Friday, January 16, 2026

Cookbook Thoughts


 Happy New Year Instagram Peeps! It’s been awhile. Been off the grid working on something meaningful and the reason…


I want to share something I have been quietly developing for some time now.
I am working on my cookbook, and it is not a traditional one. My cookbook is rooted in storytelling, truth in history, and the belief that food carries more than flavor. It carries memory, responsibility, and the stories we often do not make space for.

The idea for my cookbook grew out of my desire to create a culinary residency for Native youth. I kept imagining a kitchen where young people could explore who they are, where they come from, and what kind of future they want to build through food. While that residency is still a vision in progress, it shaped everything about this book.

My cookbook is organized into three chapters, each one holding ten dishes.

The first chapter, “Human Conflict”, looks directly at the realities of our past and present. These dishes speak to American Indian Wars, Missing and Murdered Indigenous Women and Girls, environmental destruction, white supremacy, and the erasure of Indigenous lives and histories. This part of the book is not meant to be comfortable. It is meant to be honest.

The second chapter, “Human Rights and Reconciliation”, moves toward healing and shared responsibility. These dishes explore what it means to exchange knowledge, respect boundaries, and practice restoration with one another and with the land.
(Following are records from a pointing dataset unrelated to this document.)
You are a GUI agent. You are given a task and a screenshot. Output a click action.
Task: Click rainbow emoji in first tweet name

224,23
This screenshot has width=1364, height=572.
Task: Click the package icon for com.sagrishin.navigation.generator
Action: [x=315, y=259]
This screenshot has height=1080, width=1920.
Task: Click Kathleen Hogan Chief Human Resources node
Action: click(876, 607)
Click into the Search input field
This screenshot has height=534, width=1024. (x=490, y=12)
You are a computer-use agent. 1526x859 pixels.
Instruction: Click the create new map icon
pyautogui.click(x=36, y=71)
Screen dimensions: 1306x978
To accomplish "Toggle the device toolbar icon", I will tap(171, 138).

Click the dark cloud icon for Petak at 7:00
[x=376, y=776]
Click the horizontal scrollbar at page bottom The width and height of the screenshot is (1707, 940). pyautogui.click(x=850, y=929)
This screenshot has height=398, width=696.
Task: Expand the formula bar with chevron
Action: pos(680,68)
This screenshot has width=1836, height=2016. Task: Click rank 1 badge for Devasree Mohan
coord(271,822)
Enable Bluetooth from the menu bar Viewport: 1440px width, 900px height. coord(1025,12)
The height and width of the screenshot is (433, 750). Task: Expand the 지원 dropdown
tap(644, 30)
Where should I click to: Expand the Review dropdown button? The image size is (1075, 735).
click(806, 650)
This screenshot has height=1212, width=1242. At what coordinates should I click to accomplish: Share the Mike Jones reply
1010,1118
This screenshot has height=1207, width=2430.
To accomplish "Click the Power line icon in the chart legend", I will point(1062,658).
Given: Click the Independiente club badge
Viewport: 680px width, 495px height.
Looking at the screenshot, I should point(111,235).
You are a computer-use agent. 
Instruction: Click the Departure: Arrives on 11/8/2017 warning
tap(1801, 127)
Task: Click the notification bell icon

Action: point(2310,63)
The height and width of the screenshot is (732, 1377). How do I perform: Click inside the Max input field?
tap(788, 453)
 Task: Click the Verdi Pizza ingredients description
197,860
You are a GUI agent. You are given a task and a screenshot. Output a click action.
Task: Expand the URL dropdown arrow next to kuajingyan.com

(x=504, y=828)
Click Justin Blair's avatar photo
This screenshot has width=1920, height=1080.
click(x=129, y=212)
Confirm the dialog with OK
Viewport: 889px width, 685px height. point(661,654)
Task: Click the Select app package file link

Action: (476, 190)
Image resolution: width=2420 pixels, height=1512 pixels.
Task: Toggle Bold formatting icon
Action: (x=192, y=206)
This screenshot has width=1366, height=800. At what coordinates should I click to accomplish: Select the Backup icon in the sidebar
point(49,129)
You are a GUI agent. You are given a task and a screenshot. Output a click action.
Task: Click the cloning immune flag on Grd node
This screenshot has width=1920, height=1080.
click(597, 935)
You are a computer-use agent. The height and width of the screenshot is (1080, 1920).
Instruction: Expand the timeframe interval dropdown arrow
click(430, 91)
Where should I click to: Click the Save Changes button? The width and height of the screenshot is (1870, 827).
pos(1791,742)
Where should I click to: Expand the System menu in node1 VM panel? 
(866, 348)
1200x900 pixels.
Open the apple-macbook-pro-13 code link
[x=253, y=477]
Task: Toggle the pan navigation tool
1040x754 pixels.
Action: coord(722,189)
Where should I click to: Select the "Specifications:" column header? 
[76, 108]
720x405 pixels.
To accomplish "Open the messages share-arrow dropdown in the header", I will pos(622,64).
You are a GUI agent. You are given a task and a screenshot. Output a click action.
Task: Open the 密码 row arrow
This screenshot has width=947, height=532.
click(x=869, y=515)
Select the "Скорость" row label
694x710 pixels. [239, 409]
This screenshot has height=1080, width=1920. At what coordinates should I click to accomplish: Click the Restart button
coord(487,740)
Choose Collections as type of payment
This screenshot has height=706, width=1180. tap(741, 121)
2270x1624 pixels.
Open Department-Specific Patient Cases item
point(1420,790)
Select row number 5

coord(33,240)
The final chapter, “A Childrens Guide For a Better Future”, ends the book on a hopeful note. These dishes are playful, lighter in spirit, and rooted in imagination. They are meant to honor children and youth as carriers of what comes next, and to remind us why remembering history matters so we do not repeat harm.

My cookbook is about food, but it is also about listening. It is about slowing down and paying attention to what we carry and what we pass on. Every dish is meant to offer depth of flavor and truth on a plate.
I am sharing this now because this project matters deeply to me. It is still unfolding, and I am grateful to bring people into the process as it grows.

Food is how I tell stories. This is one of them.